KARATAY MEDRESESİ VE İNCE MİNARE: SELÇUKLU’NUN MAVİ YANKISI

Rotada ikinci klasik durak Çini Eserler Müzesi olarak kullanılan Karatay Medresesi. Konya’nın mimari hafızasında Selçuklu çinilerinin özel bir yeri var. Medrese’nin içindeki mavi tonlar insanın zihnini susturacak kadar dinginlik veriyor. Taş ve ahşap eserlerin sergilendiği İnce Minareli Medrese ise taş işçiliğinin zarafetini gösteren bir mücevher gibi. Müze olarak kullanılan iki medrese de Karatay ilçesindeki Alâeddin Tepesi’nde birbirine çok yakın konumda bulunuyor.

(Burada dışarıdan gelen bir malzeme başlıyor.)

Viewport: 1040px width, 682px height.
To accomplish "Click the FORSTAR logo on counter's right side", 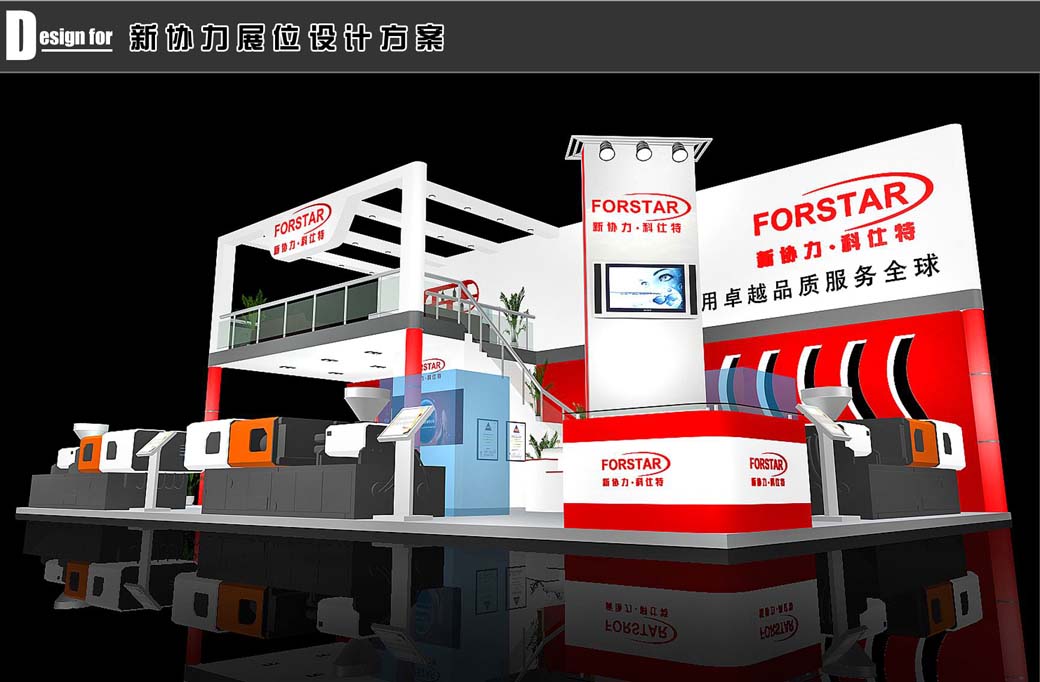I will (768, 464).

KIŞ SOĞUĞUNDA TROPİK BİR MOLA: KELEBEK BAHÇESİ

Selçuklu ilçesinde yer alan Tropikal Kelebek Bahçesi, aralık ayında hem şehirden hem soğuktan kısa bir kaçamak gibi gelecek sana. İçeri adım attığında seni sıcak, nemli bir hava ve rengârenk kelebeklerin oluşturduğu tropik bir atmosfer karşılayacak. 40 kelebek türünün dolaştığı bu alan, fotoğraf meraklıları için de biçilmiş kaftan. Dışarıdaki keskin soğuğun tam tersine, içeride türlü bitki ve kelebeklerin arasında yazın hafifliğini hissedeceksin.

KONYA’NIN KIŞ PEYZAJLARI

MEKE GÖLÜ: VOLKANİK BİR HİKÂYE

Orta Anadolu’nun en ilginç doğal oluşumlarından Meke Gölü, kışın çok daha dramatik görünür. Geniş bozkırdan bir anda yükselen volkan konisi, rüzgârın göl yüzeyinde kurduğu desenler… Kuraklık nedeniyle eski formunu kaybetse de hâlihazırdaki görünümü hâlâ çarpıcı, hatta sinematiktir. Gün doğumu için ideal.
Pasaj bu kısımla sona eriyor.